Mając pewność istnienie osobowego Boga, zacząłem również zadawać pytanie, czy Ten Absolut, który nie jest Wszechświatem odpowiada na nasze pytania, które przecież nie powstały bez Jego udziału i doszedłem do wniosku, że ufanie swojemu sercu nie ma sensu, a jedyną dającą się weryfikować „wieścią z otchłani wieków” jest Biblia. Moja analiza nie była oczywiście samodzielna całkowicie. Korzystałem z licznych opracowań i najważniejszego sprawdzianu, o którym Ap.

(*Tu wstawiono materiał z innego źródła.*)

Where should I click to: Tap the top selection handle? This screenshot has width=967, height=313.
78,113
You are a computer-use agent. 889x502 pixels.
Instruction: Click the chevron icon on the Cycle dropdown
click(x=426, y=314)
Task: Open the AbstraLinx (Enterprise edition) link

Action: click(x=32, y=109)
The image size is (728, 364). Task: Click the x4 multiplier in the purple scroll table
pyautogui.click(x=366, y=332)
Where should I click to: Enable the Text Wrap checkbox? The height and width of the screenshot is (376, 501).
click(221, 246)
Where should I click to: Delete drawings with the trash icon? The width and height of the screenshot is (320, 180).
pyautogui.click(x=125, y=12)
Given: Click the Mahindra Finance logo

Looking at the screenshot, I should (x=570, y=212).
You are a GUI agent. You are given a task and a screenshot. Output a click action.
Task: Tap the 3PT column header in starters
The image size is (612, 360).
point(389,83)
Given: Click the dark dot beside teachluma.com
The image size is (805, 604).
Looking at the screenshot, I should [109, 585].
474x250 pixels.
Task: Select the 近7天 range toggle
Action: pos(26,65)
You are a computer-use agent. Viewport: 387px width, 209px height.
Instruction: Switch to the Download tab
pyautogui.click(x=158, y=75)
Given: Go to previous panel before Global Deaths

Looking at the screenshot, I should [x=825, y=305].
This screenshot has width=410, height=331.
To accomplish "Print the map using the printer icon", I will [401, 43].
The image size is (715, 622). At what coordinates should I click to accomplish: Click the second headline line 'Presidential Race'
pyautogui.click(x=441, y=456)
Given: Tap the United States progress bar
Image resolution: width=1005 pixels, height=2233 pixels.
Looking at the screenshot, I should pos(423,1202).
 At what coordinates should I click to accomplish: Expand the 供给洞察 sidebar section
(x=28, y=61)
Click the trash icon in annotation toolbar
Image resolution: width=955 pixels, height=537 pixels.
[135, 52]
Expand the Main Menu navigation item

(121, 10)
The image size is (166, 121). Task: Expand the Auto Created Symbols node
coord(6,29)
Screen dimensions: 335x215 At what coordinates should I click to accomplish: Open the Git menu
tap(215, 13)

Paweł tak napisał w Liście do Rzymian 12 r. 2 wers: „Nie bierzcie więc wzoru z tego świata, lecz przemieniajcie się przez odnawianie umysłu, abyście umieli rozpoznać, jak jest wola Boża...” Jest to osobisty dowód na praktyczność i prawdziwość rad biblijnych, na prawdziwość Biblii.
Dlatego nie lubię dyskutować na temat dowodów natchnienia Biblii z kimś, kto nie dałby głowy za to, że Bóg istnieje. I tak na marginesie powiem, że czytałem te „argumenty” Wuja na temat różnych dogmatów katolickich i dziwię się nonszalancji z jaką się wypowiada. Ale to odrębny temat i nie chcę go prowokować.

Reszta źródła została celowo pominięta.